I never came upon the place without emotion, and in all
that country it was the spot most dear to me. I loved the dim
superstition, the propitiatory intent, that had put the grave there; and
still more I loved the spirit that could not carry out the sentence--the
error from the surveyed lines, the clemency of the soft earth roads along
which the home-coming wagons rattled after sunset. Never a tired driver
passed the wooden cross, I am sure, without wishing well to the sleeper.
XVII
WHEN SPRING CAME, AFTER that hard winter, one could not get enough of the
nimble air. Every morning I wakened with a fresh consciousness that winter
was over.

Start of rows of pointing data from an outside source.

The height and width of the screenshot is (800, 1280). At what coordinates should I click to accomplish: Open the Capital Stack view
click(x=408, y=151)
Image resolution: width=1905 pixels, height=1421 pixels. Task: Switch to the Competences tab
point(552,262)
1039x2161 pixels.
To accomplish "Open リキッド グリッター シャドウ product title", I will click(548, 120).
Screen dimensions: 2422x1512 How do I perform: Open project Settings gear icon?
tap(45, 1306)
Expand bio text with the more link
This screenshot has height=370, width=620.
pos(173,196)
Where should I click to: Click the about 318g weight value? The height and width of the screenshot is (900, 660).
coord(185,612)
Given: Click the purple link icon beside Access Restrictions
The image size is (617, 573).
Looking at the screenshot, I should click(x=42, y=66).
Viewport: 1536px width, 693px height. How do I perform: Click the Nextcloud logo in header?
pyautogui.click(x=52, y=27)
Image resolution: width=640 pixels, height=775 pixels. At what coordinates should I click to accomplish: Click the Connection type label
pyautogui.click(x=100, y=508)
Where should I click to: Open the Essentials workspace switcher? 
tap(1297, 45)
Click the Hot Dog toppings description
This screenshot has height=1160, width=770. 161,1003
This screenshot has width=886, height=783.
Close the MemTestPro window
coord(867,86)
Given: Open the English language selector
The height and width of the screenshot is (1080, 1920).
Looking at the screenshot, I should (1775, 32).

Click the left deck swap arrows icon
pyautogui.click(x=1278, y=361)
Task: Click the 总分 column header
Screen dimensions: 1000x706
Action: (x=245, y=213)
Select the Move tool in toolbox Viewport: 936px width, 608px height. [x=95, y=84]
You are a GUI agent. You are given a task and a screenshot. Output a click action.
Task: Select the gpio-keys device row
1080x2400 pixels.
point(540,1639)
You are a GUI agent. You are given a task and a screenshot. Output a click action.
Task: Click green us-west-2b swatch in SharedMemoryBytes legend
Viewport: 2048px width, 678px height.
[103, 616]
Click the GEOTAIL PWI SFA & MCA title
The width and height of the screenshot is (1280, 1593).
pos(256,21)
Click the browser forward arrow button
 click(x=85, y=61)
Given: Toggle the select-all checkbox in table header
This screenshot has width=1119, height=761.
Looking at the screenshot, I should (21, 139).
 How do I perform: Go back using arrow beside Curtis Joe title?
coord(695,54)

There were none of the signs of spring for which I used to watch
in Virginia, no budding woods or blooming gardens. There was only--spring
itself; the throb of it, the light restlessness, the vital essence of it
everywhere: in the sky, in the swift clouds, in the pale sunshine, and in
the warm, high wind--rising suddenly, sinking suddenly, impulsive and
playful like a big puppy that pawed you and then lay down to be petted. If
I had been tossed down blindfold on that red prairie, I should have known
that it was spring.
Everywhere now there was the smell of burning grass. Our neighbours burned
off their pasture before the new grass made a start, so that the fresh
growth would not be mixed with the dead stand of last year.